PolyScitech (
www.polyscitech.com)
provides a wide array of functionalized PLA/PLGA-PEG block copolymers with –COOH,
Maleimide, -NHS, bromoacetamide, and other PEG terminus functionality for
conjugation to targeting ligands and aptamers. Recently these types of polymers
were conjugated to tumor-specific aptamer TLS11a and utilized in nanoparticle
form to deliver doxorubicin to liver cancer cells. Read more: Shannon E. Weigum ; Melissa Sutton
; Eugenia Barnes ; Sarah Miller and Tania Betancourt "Targeting
hepatocellular carcinoma with aptamer-functionalized PLGA/PLA-PEG nanoparticles",
Proc. SPIE 9166, Biosensing and Nanomedicine VII, 916605 (August 27, 2014);
doi:10.1117/12.2062283; http://dx.doi.org/10.1117/12.2062283
“abstract: Hepatocellular carcinoma (HCC) is one
of the leading causes of cancer-related death worldwide, particularly in
regions where chronic Hepatitis B and C infections are common. Nanoparticle
assemblies that incorporate high-affinity aptamers which specifically bind
malignant hepatocellular carcinoma cells could be useful for targeted drug
delivery or enhancing contrast with existing ablation therapies. The in vitro
interactions of a tumor-specific aptamer, TLS11a, were characterized in a
hepatoma cell line via live-cell fluorescence imaging, SDS-PAGE and Western
Blotting techniques. Cell surface binding of the aptamer-AlexaFluor®546
conjugate was found to occur within 20 minutes of initial exposure, followed by
internalization and localization to late endosomes or lysosomes using a
pH-sensitive LysoSensor™ Green dye and confocal microscopy.

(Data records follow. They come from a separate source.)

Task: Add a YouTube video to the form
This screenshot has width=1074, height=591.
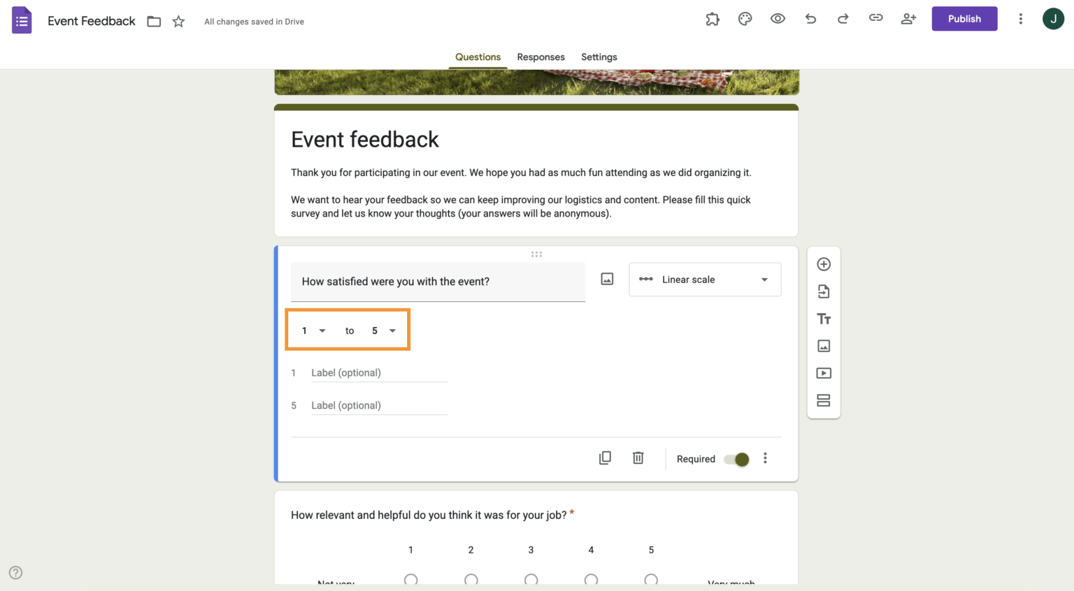Action: click(x=824, y=372)
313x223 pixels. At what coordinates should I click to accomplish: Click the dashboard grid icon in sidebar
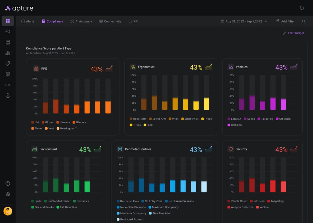(x=8, y=21)
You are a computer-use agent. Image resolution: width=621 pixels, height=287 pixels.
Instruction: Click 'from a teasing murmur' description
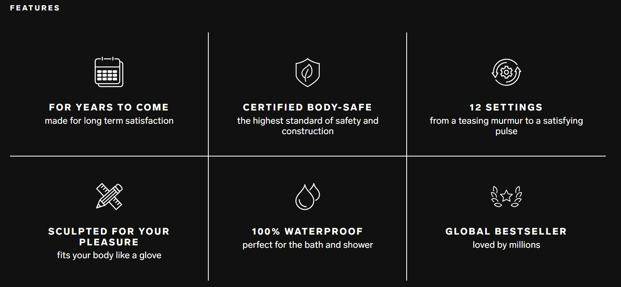(506, 126)
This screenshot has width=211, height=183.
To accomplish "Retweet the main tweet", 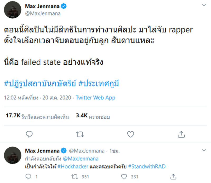I will tap(79, 134).
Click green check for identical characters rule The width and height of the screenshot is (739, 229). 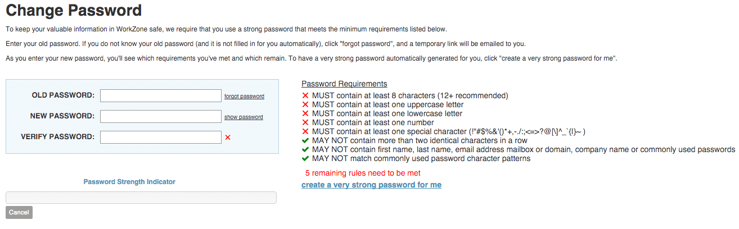pos(305,141)
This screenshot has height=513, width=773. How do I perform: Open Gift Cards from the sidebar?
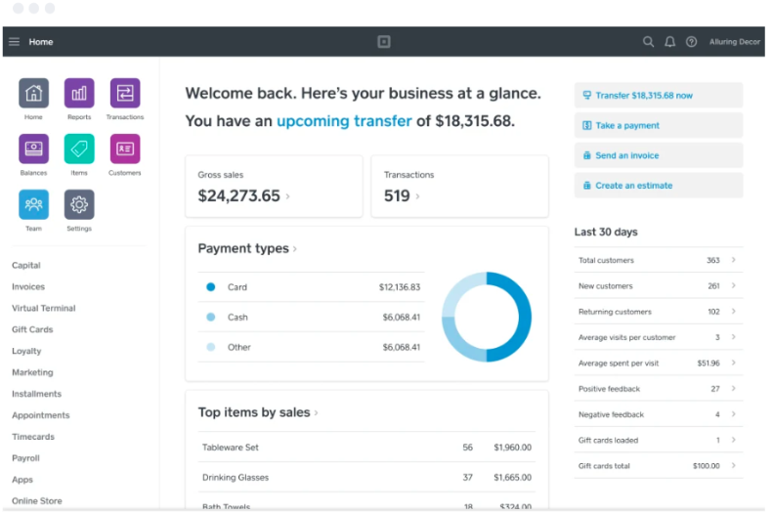point(32,329)
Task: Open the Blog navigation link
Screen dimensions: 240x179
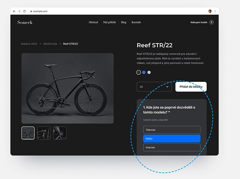Action: click(124, 22)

Aptamer-functionalized polymer nanoparticles containing poly(lactic-co-glycolic
acid) (PLGA) and poly(lactide)-b-poly(ethylene glycol) (PLA-PEG) were then
prepared by nanoprecipitation and passively loaded with the chemotherapeutic
agent, doxorubicin, yielding spherical nanoparticles approximately 50 nm in
diameter. Targeted drug delivery and cytotoxicity was assessed using live/dead
fluorescent dyes and a MTT colorimetric viability assay with elevated levels of
cell death found in cultures treated with either the aptamer-coated and
uncoated polymer nanoparticles. Identification and characterization of the cell
surface protein epitope(s) recognized by the TLS11a aptamer are ongoing along
with nanoparticle optimization, but these preliminary studies support continued
investigation of this aptamer and functionalized nanoparticle conjugates for
targeted labeling and drug delivery within malignant hepatocellular carcinomas.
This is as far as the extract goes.